Answer these questions from the conference passage below.
1. Who gave the opening presentation, and in what role?
2. Against which materials is highly-specified high performance cement expected to compete in construction?
3. By what other name are the continued effects of unknown unknowns on the global economy known?

» Excerpt provided

**********

The conference started with a presentation from conference convenor Robert McCaffrey on the nine mega-trends that will shape the future cement industry. They are; Depopulation and ageing in mature economies (Europe China Russia); Maturation of the global economy and resultant reduction in per-capita cement consumption; A post-boom phase in China resulting in a collapse of cement production and/or a tidal wave of exports; Rise of alternative mega-economies (India Iran Iraq Nigeria Ethiopia Indonesia Pakistan etc); Increased environmental legislation (including CO2 permit costs); Uncertain but probably rising fuel and energy costs - with a continued drive towards alternative fuels and waste heat recovery and captive power plants; Continued reduction of the clinker factor and the rise of alternative non-Portland cements; Increased competition from all other materials and the rise of highly-specified high performance cement to compete against steel wood and plastics in construction applications; and finally the continued effects of unknown unknowns on the global economy - also known as surprises.

**********

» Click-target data
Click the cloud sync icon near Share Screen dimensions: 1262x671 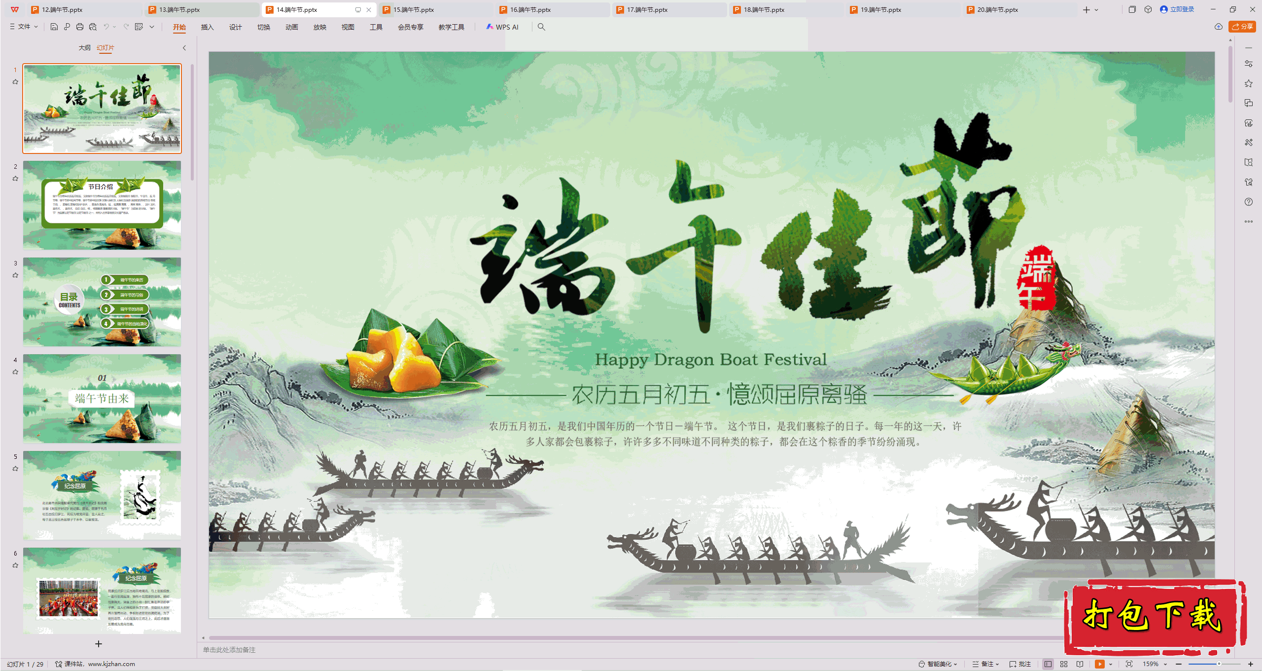click(x=1218, y=27)
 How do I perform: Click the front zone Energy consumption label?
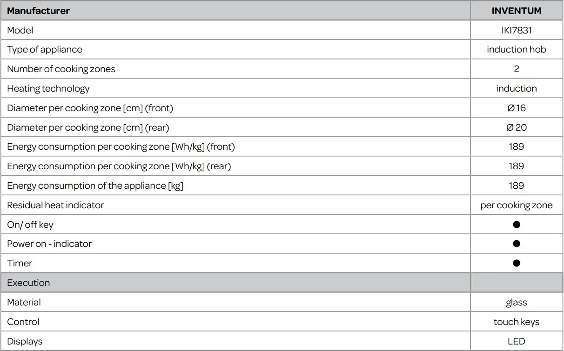click(121, 147)
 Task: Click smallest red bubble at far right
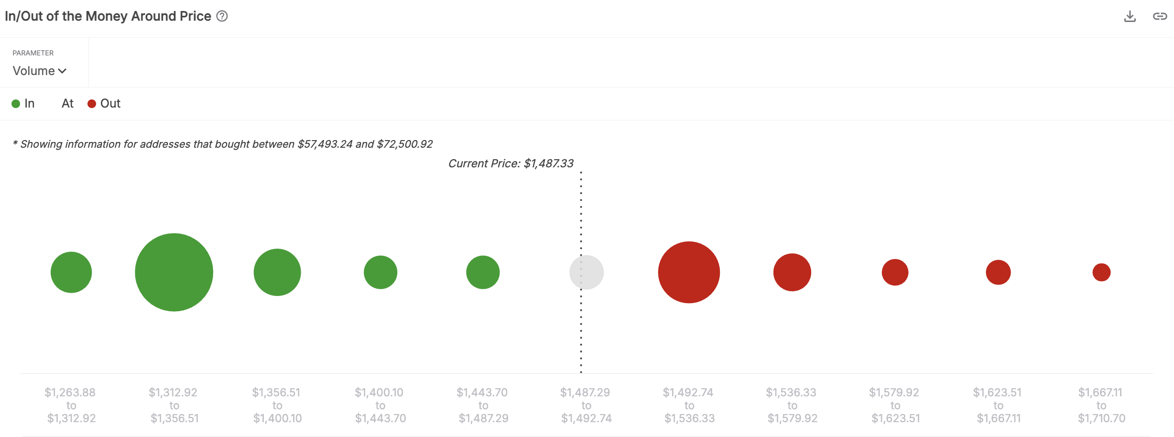[1101, 272]
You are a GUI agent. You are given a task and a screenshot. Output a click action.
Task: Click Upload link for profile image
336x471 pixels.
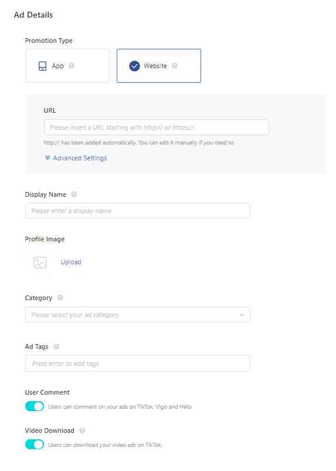[71, 262]
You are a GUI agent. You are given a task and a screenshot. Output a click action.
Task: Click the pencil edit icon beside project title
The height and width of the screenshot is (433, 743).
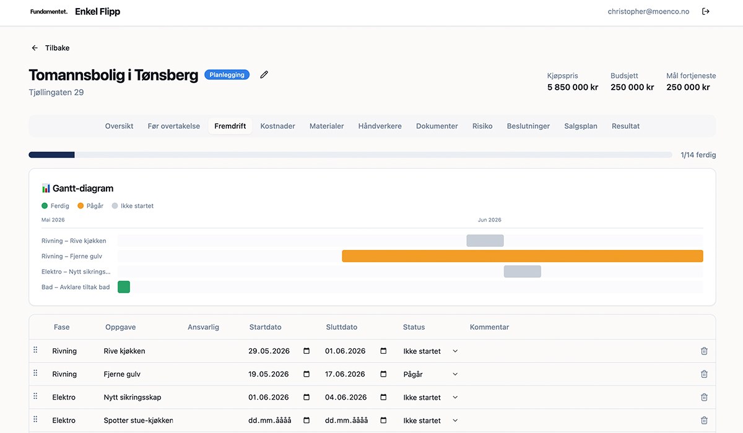[x=264, y=75]
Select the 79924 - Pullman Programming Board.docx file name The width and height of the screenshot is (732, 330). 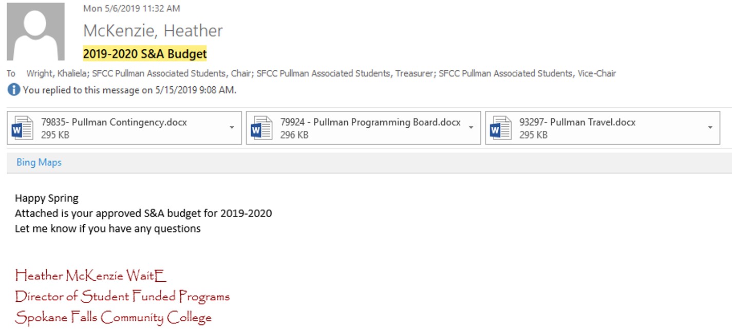pyautogui.click(x=370, y=122)
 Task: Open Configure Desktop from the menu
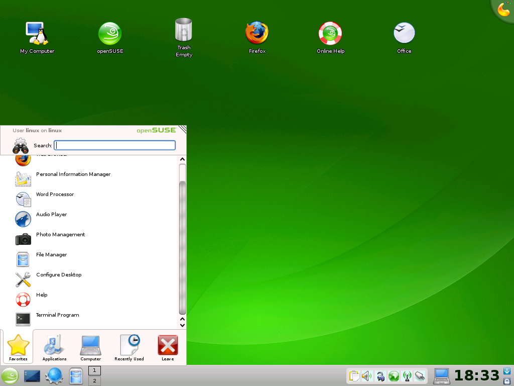click(x=58, y=275)
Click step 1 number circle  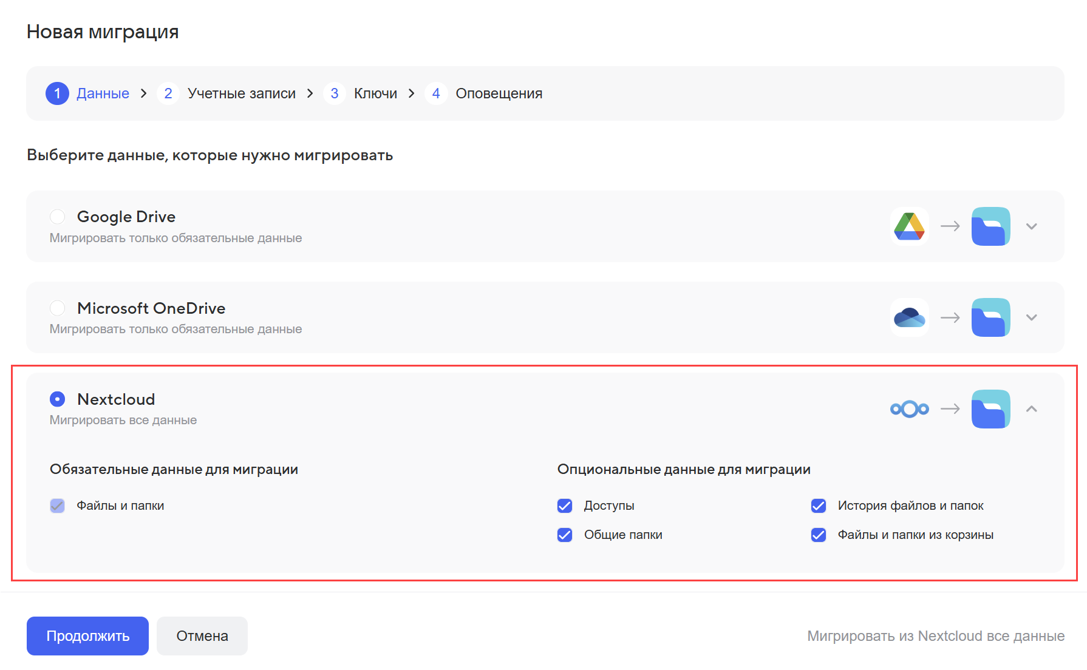57,93
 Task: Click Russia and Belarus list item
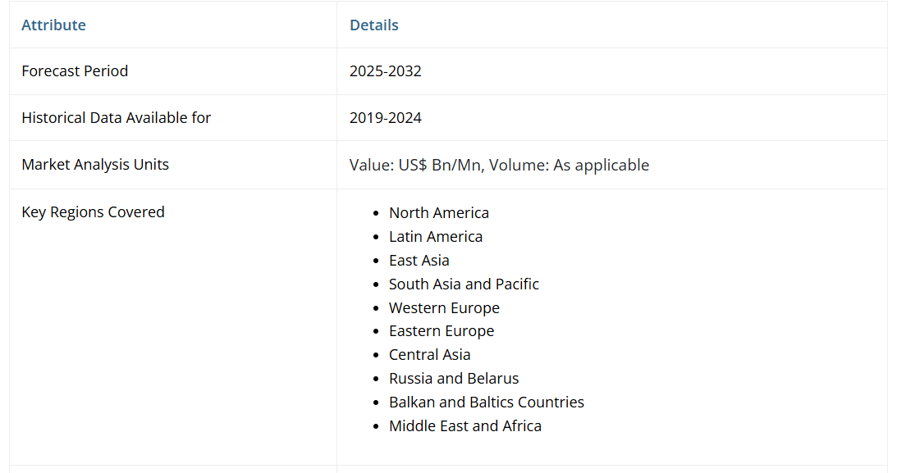454,378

**********

» Solved problem
1. Robert McCaffrey, the conference convenor.
2. Steel, wood, and plastics.
3. Surprises.